Applications of artificial intelligence and machine learning in healthcare: A cardiovascular case

Open Access
- Author:
- Alamoudi, Hassan
- Graduate Program:
- Industrial Engineering
- Degree:
- Master of Science
- Document Type:
- Master Thesis
- Date of Defense:
- November 29, 2019
- Committee Members:
- Soundar Rajan Tirupatikumara, Thesis Advisor/Co-Advisor
Robert Carl Voigt, Program Head/Chair
Hui Yang, Committee Member
Robert Carl Voigt, Special Signatory - Keywords:
- Artificial Intelligence
Machine Learning
Healthcare
Cardiovascular - Abstract:
- Artificial Intelligence (AI) is becoming a ubiquitous term that is used in many fields of research or the popular culture. Among these fields that was affected by this hype is the healthcare sector. Along with its subdomain, Machine Learning (ML), they established an environment of interest in the promises of machines versus humans’ capabilities. Though artificial intelligence applications in healthcare such as interpreting ECGs could date back to the mid of the twentieth century, the promises of AI still at its beginning when it comes to new breakthroughs. This is due to the transformation into a digital world and new advancements in the processing capabilities. Computer vision has contributed the most to the healthcare sector where it can leverage doctors and practitioners with automated classification and annotations as a preparing step. This kind of mechanism is the best suited for applications of AI in healthcare. However, the amount of data in other forms such as textual or lab results is exceeding the force power. While a solution could be to use machines to learn and propose solutions, the results could be catastrophic and human lives are on stake.

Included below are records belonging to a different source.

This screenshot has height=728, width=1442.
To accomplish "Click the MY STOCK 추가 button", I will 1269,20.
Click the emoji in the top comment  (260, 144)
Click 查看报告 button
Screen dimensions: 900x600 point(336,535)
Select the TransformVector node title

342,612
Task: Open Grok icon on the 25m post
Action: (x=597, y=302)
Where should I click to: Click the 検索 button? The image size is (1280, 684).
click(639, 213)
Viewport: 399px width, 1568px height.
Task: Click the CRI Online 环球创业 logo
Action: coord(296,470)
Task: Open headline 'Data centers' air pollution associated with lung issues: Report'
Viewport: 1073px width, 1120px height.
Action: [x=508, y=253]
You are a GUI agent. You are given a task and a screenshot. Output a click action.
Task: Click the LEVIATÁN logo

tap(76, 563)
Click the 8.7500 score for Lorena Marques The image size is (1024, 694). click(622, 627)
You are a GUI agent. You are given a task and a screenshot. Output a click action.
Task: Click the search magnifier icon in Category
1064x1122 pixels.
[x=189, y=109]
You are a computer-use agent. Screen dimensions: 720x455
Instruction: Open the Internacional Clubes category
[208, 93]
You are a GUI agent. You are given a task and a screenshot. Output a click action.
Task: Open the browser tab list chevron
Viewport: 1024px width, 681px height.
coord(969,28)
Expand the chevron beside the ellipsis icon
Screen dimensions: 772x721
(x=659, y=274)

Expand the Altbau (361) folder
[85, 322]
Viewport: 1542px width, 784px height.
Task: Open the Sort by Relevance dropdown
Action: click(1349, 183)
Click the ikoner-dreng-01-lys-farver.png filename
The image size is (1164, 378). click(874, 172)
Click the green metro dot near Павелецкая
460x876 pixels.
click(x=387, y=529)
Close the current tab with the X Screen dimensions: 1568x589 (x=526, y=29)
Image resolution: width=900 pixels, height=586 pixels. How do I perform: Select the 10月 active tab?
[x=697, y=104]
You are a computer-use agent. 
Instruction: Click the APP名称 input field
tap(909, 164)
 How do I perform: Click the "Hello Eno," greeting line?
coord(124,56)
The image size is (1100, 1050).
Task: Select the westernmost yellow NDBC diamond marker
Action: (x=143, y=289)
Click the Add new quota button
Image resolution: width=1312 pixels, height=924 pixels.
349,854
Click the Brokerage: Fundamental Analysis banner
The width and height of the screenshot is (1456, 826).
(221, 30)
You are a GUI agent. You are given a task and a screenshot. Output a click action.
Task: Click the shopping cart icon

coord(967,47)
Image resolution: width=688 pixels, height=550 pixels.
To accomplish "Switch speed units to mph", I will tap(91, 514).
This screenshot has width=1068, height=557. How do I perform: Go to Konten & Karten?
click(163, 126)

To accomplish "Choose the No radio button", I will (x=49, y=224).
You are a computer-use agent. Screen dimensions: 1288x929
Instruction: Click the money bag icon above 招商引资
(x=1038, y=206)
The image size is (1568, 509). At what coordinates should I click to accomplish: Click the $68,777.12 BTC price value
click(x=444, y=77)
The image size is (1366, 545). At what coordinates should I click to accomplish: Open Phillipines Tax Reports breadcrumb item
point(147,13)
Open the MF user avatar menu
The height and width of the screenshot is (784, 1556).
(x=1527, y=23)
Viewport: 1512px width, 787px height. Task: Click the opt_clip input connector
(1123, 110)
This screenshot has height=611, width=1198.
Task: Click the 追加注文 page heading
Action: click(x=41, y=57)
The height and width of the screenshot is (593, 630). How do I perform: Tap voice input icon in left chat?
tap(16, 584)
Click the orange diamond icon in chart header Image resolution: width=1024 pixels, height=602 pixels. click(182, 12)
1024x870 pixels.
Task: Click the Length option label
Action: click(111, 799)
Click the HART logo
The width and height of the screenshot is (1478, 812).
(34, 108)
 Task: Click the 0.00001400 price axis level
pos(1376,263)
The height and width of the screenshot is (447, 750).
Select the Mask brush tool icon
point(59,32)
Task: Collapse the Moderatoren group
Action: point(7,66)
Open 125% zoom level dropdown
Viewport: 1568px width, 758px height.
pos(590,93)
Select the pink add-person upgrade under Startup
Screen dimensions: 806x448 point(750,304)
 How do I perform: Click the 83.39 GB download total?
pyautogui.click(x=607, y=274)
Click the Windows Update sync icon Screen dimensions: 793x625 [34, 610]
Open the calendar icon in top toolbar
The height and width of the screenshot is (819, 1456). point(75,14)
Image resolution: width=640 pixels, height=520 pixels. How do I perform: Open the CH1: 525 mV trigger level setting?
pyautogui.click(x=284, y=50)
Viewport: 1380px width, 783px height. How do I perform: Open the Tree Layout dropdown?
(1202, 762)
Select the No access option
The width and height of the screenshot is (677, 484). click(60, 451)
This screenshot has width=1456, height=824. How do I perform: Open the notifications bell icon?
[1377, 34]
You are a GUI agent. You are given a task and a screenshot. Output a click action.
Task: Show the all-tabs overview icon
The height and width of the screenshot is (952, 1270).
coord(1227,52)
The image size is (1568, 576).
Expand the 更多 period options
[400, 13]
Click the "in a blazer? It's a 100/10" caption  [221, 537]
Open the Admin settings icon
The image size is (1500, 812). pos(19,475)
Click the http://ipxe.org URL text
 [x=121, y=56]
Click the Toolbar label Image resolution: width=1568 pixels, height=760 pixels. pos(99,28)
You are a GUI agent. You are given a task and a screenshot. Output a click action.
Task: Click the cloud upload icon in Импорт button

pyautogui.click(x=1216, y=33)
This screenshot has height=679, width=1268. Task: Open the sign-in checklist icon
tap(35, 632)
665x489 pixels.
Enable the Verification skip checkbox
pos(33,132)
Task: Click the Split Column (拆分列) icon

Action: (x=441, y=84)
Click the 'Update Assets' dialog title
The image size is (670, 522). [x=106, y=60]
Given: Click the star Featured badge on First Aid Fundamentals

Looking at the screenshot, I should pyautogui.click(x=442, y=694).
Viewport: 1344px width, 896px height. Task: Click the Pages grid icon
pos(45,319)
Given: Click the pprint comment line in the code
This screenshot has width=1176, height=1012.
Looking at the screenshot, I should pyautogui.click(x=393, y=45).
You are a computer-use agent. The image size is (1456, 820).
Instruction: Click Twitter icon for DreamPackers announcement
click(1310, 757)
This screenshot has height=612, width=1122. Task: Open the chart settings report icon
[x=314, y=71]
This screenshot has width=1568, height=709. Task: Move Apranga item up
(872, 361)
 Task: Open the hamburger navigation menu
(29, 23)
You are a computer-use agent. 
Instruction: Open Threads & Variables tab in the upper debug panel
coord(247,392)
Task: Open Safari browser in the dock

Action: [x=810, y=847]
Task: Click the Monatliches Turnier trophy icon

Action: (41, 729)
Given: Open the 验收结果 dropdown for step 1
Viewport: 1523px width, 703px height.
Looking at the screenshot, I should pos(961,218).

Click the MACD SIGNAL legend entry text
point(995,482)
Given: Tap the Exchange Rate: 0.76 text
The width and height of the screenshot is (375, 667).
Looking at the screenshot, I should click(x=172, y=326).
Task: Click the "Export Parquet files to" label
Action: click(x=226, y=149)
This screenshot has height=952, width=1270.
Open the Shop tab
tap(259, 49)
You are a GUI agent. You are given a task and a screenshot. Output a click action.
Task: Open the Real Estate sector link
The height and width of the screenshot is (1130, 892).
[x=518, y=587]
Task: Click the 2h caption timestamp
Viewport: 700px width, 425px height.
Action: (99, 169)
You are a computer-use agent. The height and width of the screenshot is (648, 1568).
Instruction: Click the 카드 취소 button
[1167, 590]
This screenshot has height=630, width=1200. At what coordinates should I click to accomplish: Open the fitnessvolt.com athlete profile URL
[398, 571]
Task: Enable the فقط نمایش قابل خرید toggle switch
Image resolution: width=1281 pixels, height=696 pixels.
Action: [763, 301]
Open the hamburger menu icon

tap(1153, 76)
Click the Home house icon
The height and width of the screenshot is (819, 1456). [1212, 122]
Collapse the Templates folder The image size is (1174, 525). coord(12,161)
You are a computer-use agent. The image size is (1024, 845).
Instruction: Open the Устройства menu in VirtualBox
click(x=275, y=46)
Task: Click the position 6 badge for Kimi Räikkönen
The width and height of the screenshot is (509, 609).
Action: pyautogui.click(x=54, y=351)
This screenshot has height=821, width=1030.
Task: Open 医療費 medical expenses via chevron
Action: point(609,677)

So, explainable AI could be beneficial where it analyzes and makes predictions that can be trusted by the users. The study here is conducted on cardiovascular patients’ dataset to predict the presence or absence of the disease. Classifications techniques used include Naïve Bayes, Logistic Regression, Decision Trees, Support Vector Machines, and Artificial Neural Networks. The Logistic regression model achieved the best Area under the curve. Moreover, an extension of the previous studies discussed is conducted to explain the model and to show how models of AI can be trusted and not used as black-boxes.